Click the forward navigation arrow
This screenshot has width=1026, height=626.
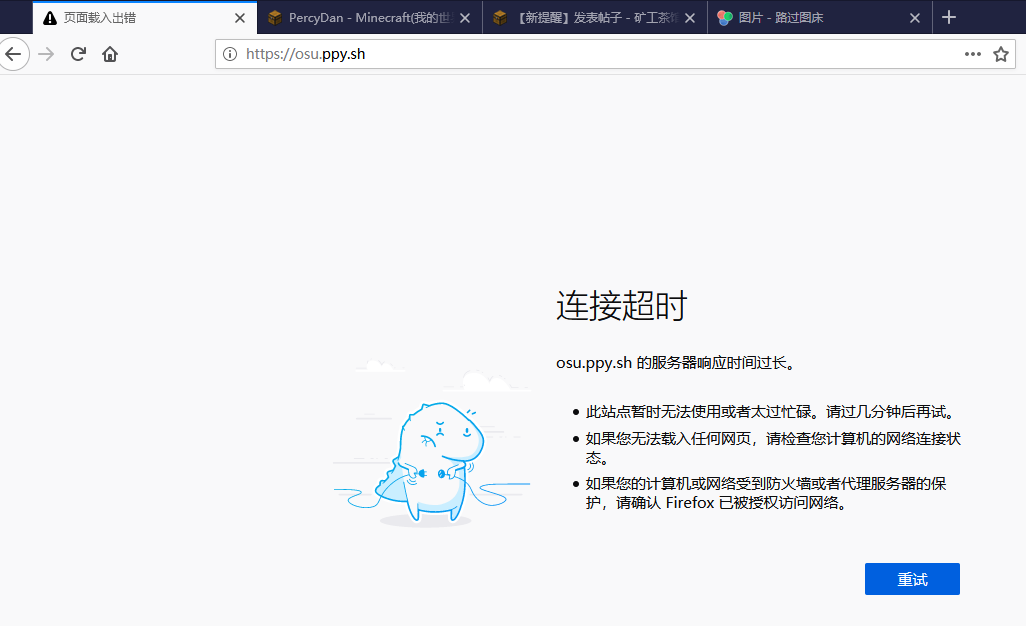[45, 54]
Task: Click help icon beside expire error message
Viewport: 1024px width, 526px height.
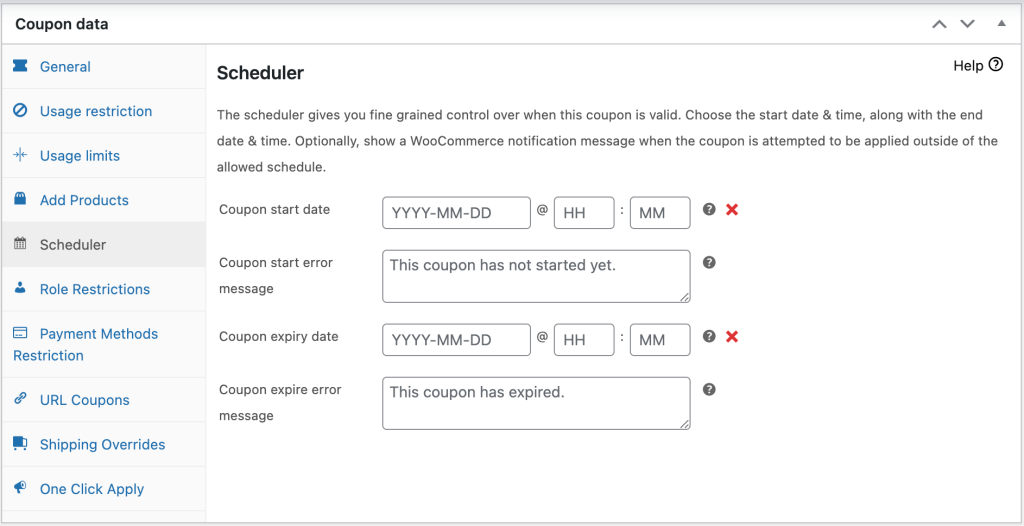Action: pyautogui.click(x=709, y=389)
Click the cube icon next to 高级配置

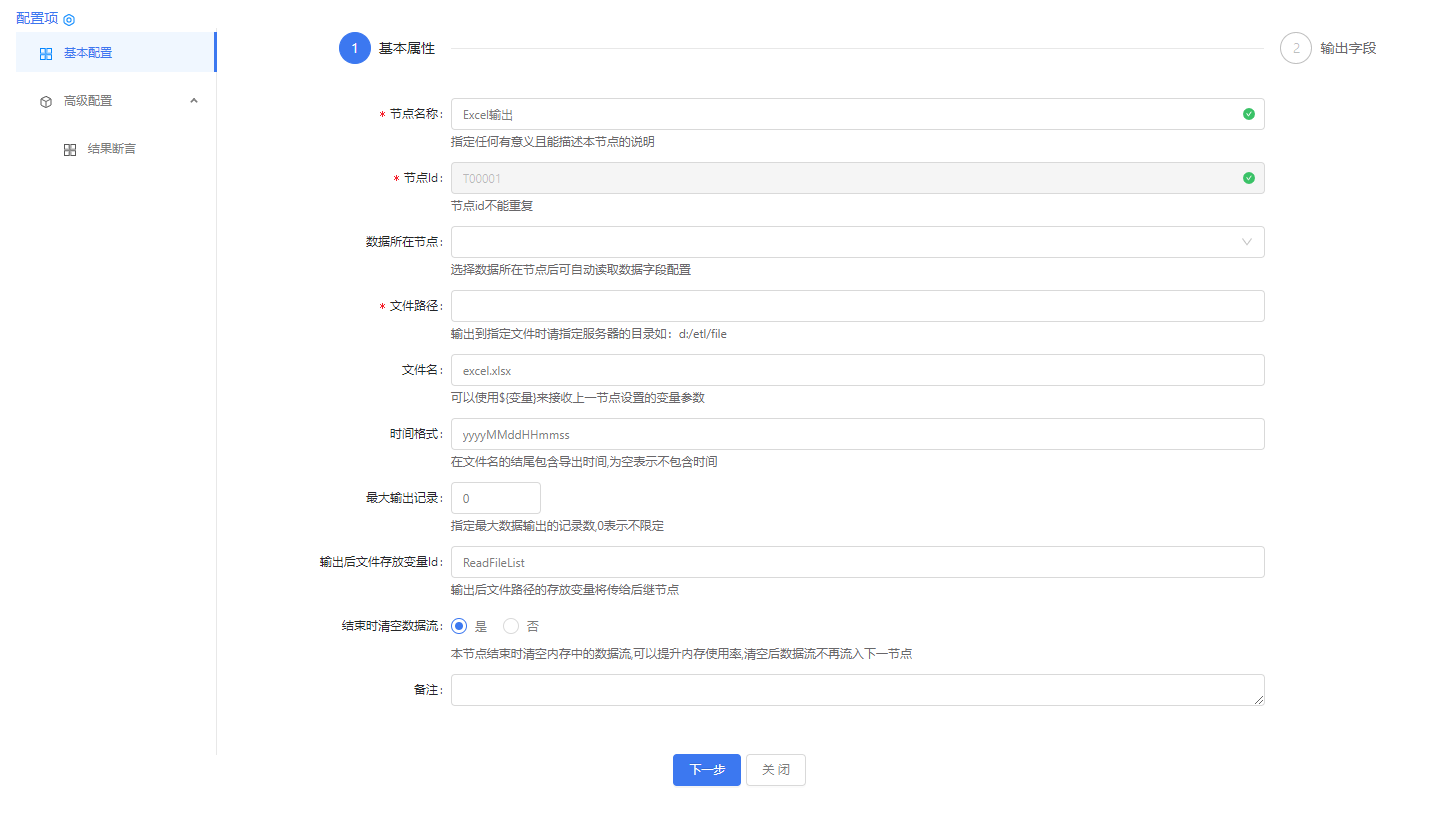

> Task
Rewrite the text of the material above as a JSON list of strings, with one string per line and no blank lines. Leave out the pictures.

> Output for this exercise
[
  "Click the forward navigation arrow",
  "This screenshot has width=1026, height=626.",
  "[45, 54]",
  "Task: Click help icon beside expire error message",
  "Viewport: 1024px width, 526px height.",
  "Action: pyautogui.click(x=709, y=389)",
  "Click the cube icon next to 高级配置"
]